Document passage
>> BEGIN
You can see above that a linear of combination of the rows of P is being formed. Following Hartley and Zisserman, let \(\mathbf{p}_i^T\) represent the \(i\)‘th row of \(P\).

\[\begin{aligned} 0 &= \begin{bmatrix} 0 & -1 & y \\ 1 & 0 & -x \\ -y & x & 0 \end{bmatrix} \begin{bmatrix} - & \mathbf{p}^{1T} & - \\ - & \mathbf{p}^{2T} & - \\ - & \mathbf{p}^{3T} & - \end{bmatrix} \mathbf{X} \\ \end{aligned}\] \[\begin{aligned} y(\mathbf{p}_3^T\mathbf{X}) − (\mathbf{p}_2^T\mathbf{X}) &= 0 \\ \mathbf{p}_1^T\mathbf{X} - x (\mathbf{p}_3^T\mathbf{X}) &= 0 \\ x(\mathbf{p}_2^T\mathbf{X}) − y(\mathbf{p}_1^T\mathbf{X}) &= 0 \\ \end{aligned}\]

give three equations for each image point, of which two are linearly independent – Third line is a linear combination of the first and second lines. (x times the first line plus y times the second line) – See [9].

Since we can multiply both sides of any equation by -1, we will often see the second constraint written as

\[\begin{aligned} \mathbf{p}_1^T\mathbf{X} - x (\mathbf{p}_3^T\mathbf{X}) &= 0 \\ (-1) \mathbf{p}_1^T\mathbf{X} - (-1) x (\mathbf{p}_3^T\mathbf{X}) &= 0 * (-1) \\ x (\mathbf{p}_3^T\mathbf{X}) - \mathbf{p}_1^T\mathbf{X} &= 0 \end{aligned}\]

We end up with a tall but skinny data matrix \(A\) for a homogeneous system of equations:

\[A \begin{bmatrix} X \\ Y \\ Z \\ 1 \end{bmatrix} = \mathbf{0}\]

For 2 views, \(A\) could be expressed as:

\[\begin{aligned} A \mathbf{X} = \begin{bmatrix} x (\mathbf{p}_3^T) - \mathbf{p}_1^T \\ y(\mathbf{p}_3^T) − (\mathbf{p}_2^T) \\ x^\prime (\mathbf{p}_3^{\prime T}) - \mathbf{p}_1^{\prime T} \\ y^\prime (\mathbf{p}_3^{\prime T}) − (\mathbf{p}_2^{\prime }T) \end{bmatrix} \begin{bmatrix} X \\ Y \\ Z \\ 1 \end{bmatrix} = \mathbf{0} \end{aligned}\]

The code is then simple – since one 2D to 3D point correspondence give you 2 equations, a tall \(A\) matrix of shape \((2m, 4)\) is formed for \(m\) measurements. In GTSAM, the code follows the math exactly:

    // build system of equations
    A.row(row) = p.x() * projection.row(2) - projection.row(0);
    A.row(row + 1) = p.y() * projection.row(2) - projection.row(1);

Nonlinear Triangulation: Geometric error cost function

See Section 12.3 of Hartley Zisserman.
>> END
Actions to take
1: In the triangulation passage, which three equations are derived for each image point from the cross-product constraint?
2: Can you go on with the triangulation passage, starting after its final sentence?

Entries from a dataset:
>> BEGIN
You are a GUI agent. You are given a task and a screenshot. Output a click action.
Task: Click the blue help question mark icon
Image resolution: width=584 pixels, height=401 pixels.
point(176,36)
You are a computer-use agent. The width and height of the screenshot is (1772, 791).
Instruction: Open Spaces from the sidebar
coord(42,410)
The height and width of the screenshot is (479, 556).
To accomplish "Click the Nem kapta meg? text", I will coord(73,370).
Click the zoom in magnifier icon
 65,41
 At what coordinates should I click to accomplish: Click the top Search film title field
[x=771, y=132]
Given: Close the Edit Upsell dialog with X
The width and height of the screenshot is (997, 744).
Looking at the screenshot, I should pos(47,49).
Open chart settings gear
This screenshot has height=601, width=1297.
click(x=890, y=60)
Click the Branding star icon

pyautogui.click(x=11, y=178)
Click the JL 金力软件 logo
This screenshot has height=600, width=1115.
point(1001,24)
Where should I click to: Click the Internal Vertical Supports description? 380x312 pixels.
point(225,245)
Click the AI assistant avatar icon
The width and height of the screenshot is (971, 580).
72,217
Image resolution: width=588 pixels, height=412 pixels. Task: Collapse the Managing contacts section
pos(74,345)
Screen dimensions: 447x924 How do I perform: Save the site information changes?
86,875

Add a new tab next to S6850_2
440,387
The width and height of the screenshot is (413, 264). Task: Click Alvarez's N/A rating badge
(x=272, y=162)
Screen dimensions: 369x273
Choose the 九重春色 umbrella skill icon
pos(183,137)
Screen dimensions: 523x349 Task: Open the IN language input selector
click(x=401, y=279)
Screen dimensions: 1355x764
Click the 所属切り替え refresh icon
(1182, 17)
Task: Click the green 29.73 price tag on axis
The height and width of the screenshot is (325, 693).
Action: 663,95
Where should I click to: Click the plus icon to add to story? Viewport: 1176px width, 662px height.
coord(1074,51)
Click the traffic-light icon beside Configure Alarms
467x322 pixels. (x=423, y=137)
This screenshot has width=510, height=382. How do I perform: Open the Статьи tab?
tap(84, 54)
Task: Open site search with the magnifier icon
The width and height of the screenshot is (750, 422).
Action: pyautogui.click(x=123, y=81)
>> END
Expected responses
1:
y(p₃ᵀX) − (p₂ᵀX) = 0
p₁ᵀX − x(p₃ᵀX) = 0
x(p₂ᵀX) − y(p₁ᵀX) = 0

2:
References

[1] Ramanan, Deva. Structure from Motion. http://16720.courses.cs.cmu.edu/lec/sfm.pdf.

[2] Bill Triggs, Philip McLauchlan, Richard Hartley and Andrew Fitzgibbon. Bundle Adjustment — A Modern Synthesis. https://hal.inria.fr/inria-00548290/document.

[3] Sameer Agarwal, Noah Snavely, Ian Simon, Steven M. Seitz, Richard Szeliski. Building Rome in a Day. Communications of the ACM,Volume 54 Issue 10, October 2011. Pages 105-112. https://grail.cs.washington.edu/rome/rome_paper.pdf.

[4] Luong, Q.-T. and Faugeras, O.: 1993, Determining the fundamental matrix with planes: instability and new algorithms, Proc. IEEE Conf. Comp. Vision Patt. Recog., New York City, NY, pp. 489{494.

[5] Luong, Q.-T., Deriche, R., Faugeras, O. and Papadopoulo, T.: 1993, On determining the fundamental matrix: analysis of di erent methods and experimental results, Technical Report 1894, INRIA SophiaAntipolis. PDF.

[6] N. Snavely, S. Seitz, and R. Szeliski. Modeling the world from internet photo collections. IJCV, 80(2):189–210, 2008.

[7] Christopher Zach. Robust Bundle Adjustment Revisited. PDF.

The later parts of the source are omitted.